Most of us know how to live in the illusion that we are in charge (yes, it is an illusion). But I dare say we know very little about being the pawn. In all honesty, it sounds kind of lame: pawns have the appearance of being the weakest player and are very limited in movement. Our illusionary “kingship” sounds much more exciting. But is it really?

Is submission, please don’t wince at the word, really such a bad thing? Is being a pawn really that bad? Do we even understand what the pawn’s (our) position is?

The pawn is really an amazing part of the game of chess. When combined with other pawns, whole sections of the board can be secured, opposing pieces can be defeated, and, when joined by more powerful pieces, the game can be won.
We look around our world and we see that it is small groups of people that are making the biggest difference. A pawn, or person, going solo quickly burns out and is defeated. A group of pawns holds their ground and may even gain some….
But a pawn/person who is with a group of pawns with the support of the King and other stronger players…comes close to being unstoppable.

I guess the greatest fear of stepping down to the position of the pawn is thinking that the King taking our place will be like any other human, and we could be sacrificed to get what he wants…
But what we forget, what we forget, is that Christ, the King, sacrificed Himself for the pawns.

So, in this light, is being a pawn really degrading? On the chessboard of the world, the King sacrificed Himself for the pawns…. apparently we are worth something…and we haven’t even considered that the chessboard was also created by God…
And not only do I know that I am worth something from my King’s sacrifice, but I also know that I am worth something by the fact that if I do not take my proper place on the board, no one will replace it…in essence keeping my individuality while submitting to something higher than me.

This is what makes Christianity more than a religion: it is a lifestyle choice that involves submission everyday. It is personal. It is taking your place on the chessboard and sticking with it.
Of course, being a pawn does not mean things will always be easy. There are some major opponents in this world as well. There are things such as violence, genocide, and even oppressive governments that sit on the other side of the board, things that are much larger than us. Thankfully, we are not the only pawn the board. And even more so, we have a King who not only never loses, but also created the playing field.
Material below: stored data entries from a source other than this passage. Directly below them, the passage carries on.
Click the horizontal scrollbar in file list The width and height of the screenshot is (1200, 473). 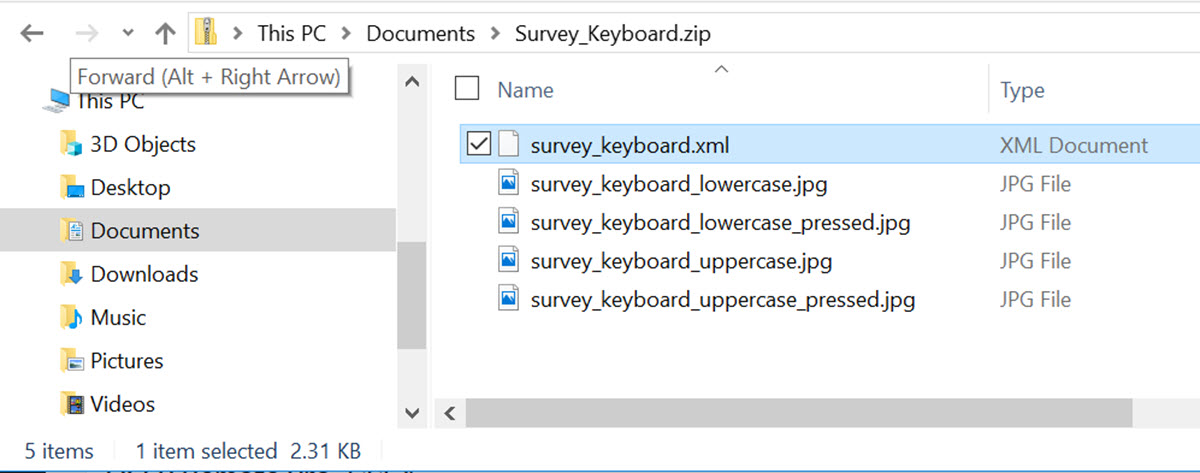click(798, 412)
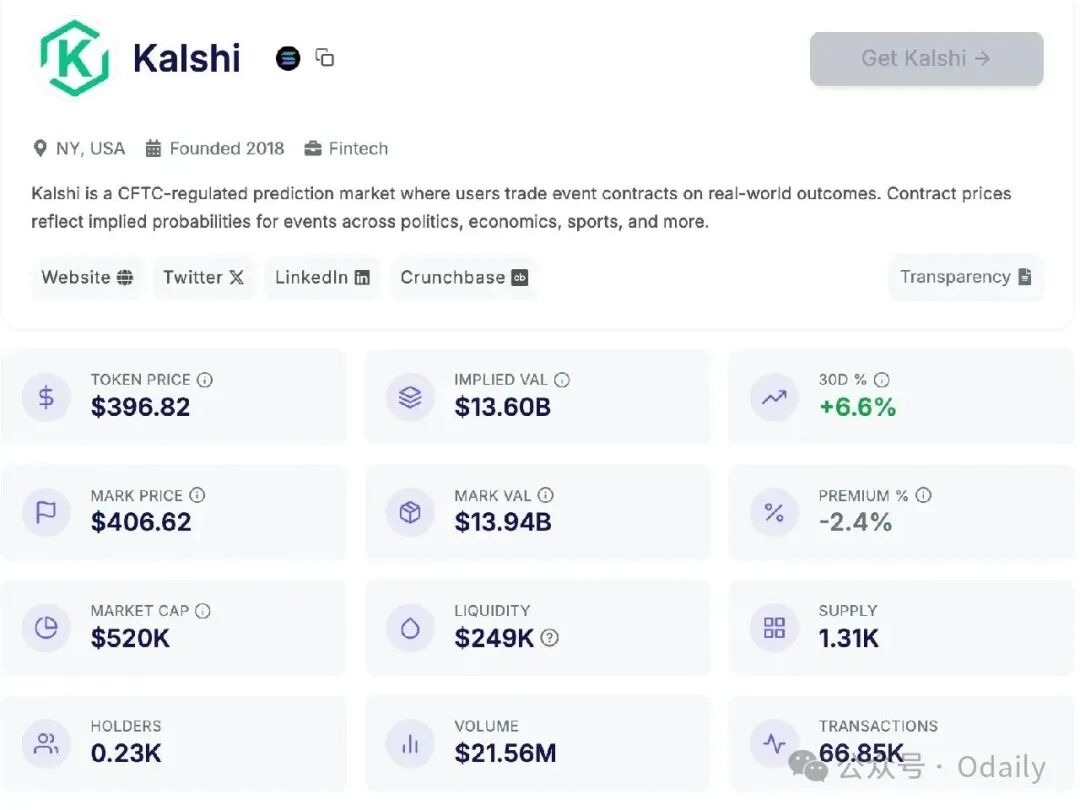Open the Website link
The height and width of the screenshot is (810, 1080).
point(87,277)
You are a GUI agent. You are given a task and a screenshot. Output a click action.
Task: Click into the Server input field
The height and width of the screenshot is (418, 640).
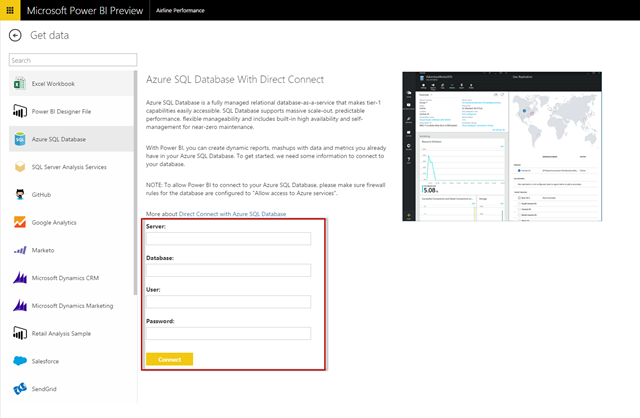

Perhaps being a pawn isn’t such a bad thing…
It means submitting yourself to Christ as independent being. Submission doesn’t make you any less of a person…but perhaps the thing we forget about independence is that to be independent in Christ we must be dependent on Him…a paradox, I know. Freedom in Christ is being dependent on Him, and from that one dependence being independent in all else. Submission may not be such a bitch after all…a lesson we could all learn from…

Maybe multi-tasking isn’t such a bad thing after all either…

Anyways, I’m going to go be a pawn now…you are welcome to join me if you like. I’ve been assigned a pretty scary place on the chessboard, and my submissive independence is needed there.

I sincerely hope you find your place on the chessboard as well, and the sooner the better.